El COVID-19 ha sido y es el gran protagonista que acapara todos los recursos sanitarios, al menos hasta ahora; aunque sigue activo y matando personas, el resto de las enfermedades que han seguido ahí, tapadas por el miedo, por la ansiedad y por la inseguridad, pero han permanecido agazapadas hasta que han despertado cuando se ha decidido recuperar la vida de antes. Las personas mayores se encuentran permanentemente en un equilibrio muy inestable; cualquier pequeña cosa hace que ese castillo de naipes se venga abajo: una caída, un resfriado o una simple diarrea.

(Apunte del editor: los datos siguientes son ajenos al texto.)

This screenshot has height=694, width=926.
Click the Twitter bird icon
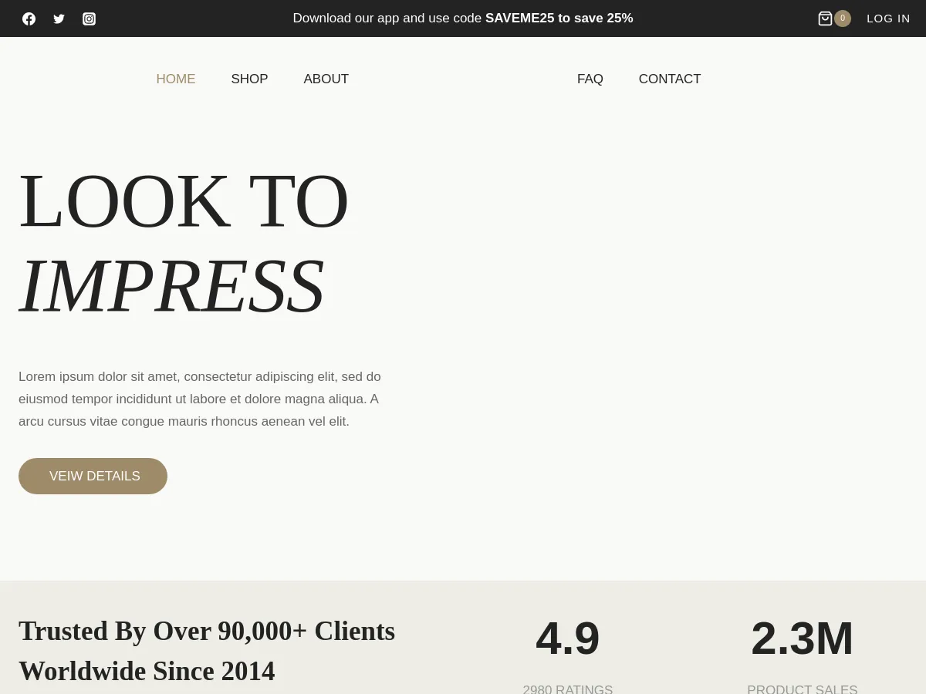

Pero ahora hay otra realidad que el confinamiento ha puesto encima de la mesa: muchas personas se niegan a salir a la calle, y no hablo solo de gente mayor, sino de niños, adolescentes y personas de cualquier edad. Es el llamado SÍNDROME DE LA CUEVA. Esta conducta tiene varios motivos: las personas mayores se han dado cuenta de su limitación física para salir a la calle y se conforman con pequeños paseos por casa, todo sea por evitar una caída al sentirse realmente inseguros. Saben que mientras permanezcan sentados no se caen. Muchos han bajado los brazos y se han resignado. Las compras se las hacen los hijos, ven la misa por la tele y las tardes se amenas con la telenovela. No necesitan nada más. Además, hay miedo a salir por el COVID-19. Como pasa siempre, son el colectivo más vulnerable, el eslabón más débil y los primeros que se quedan atrás.

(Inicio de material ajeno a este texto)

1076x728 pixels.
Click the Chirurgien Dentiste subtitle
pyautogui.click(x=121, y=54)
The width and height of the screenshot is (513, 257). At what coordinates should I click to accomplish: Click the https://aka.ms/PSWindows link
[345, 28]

El otro grupo de edad vulnerable a esta realidad son los niños. En algunos casos y para poder hacerles entender que no se podía salir a la calle, se le planteó al inicio del confinamiento que ahí fuera, esperando, hay algo que les puede hacer mucho daño, que se llama coronavirus y por eso se tienen que quedar en casa. Se ha colocado al mismo nivel que el “hombre del saco” o que cualquier otro malo que ronda por las calles. Tienen miedo de salir y en su casa se sienten seguros. El ordenador, los canales para niños de la tele, los juegos y su habitación. Se han adaptado a las videoconferencias con los abuelos y con sus amigos y han rehusado al contacto social, porque tampoco se ha podido visitar a familiares o amigos. Una nueva normalidad impuesta y a la que se han adaptado perfectamente, pero que habrá que revertir.

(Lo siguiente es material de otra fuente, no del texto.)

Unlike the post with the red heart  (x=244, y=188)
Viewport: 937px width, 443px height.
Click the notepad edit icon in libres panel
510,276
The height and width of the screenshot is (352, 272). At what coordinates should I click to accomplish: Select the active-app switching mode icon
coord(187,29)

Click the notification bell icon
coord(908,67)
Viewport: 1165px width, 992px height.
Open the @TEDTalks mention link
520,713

El otro grupo no tiene edad fija. Son aquellas personas con miedo a la enfermedad, pero no un miedo lógico, uno desmedido que les provoca ansiedad cada vez que escuchan, ven o leen algunos síntomas, son los hipocondríacos. Para ellos ir al súper es un mal rato, tirar la basura o sacar al perro es una odisea. Saben que estar en casa es hacerlo en un entorno seguro, por ello cada vez que les traen alguna entrega o salen a la calle, multiplican por mucho las conductas de limpieza y desinfección que se deben seguir hasta el punto de estar completamente obsesionados.

¿Cómo superarlo?

Ante cualquier situación que provoque miedo o ansiedad conviene realizar lo que se denomina “desensibilización progresiva”. Si tengo miedo a subir en ascensor, el primer día observo el ascensor desde fuera; el siguiente entro acompañado con la puerta abierta, luego cerrada. Después se sube o baja un piso acompañado, luego solo, luego varios. Así resumido puede ser la manera de salir de la cueva. Hay que hacerles ver lo importante de salir sobre todo para su salud, mostrarles que esas salidas se realizan con las medidas de seguridad oportunas para que lo hagan convencidos de estar en un entorno seguro y amistoso. Una salida a la calle, quedándose en la misma puerta para jugar, o dando una vuelta a la calle puede ser un buen comienzo. Al día siguiente un poco más. En el caso de los mayores, siempre acompañados y si hay que hacer uso de andador o muletas, se hace. Es preferible seguridad y estabilidad al menos al principio y con el tiempo dejará de necesitarse. Los que hemos salido ahora no somos los mismos que nos encerramos hace dos meses. Hay que ir acostumbrando al cuerpo y a la mente. Los niños lo harán a velocidad supersónica, los mayores a la de un patinete, pero esto no es verdaderamente importante. Lo que importa es querer ser como el de antes de este encierro.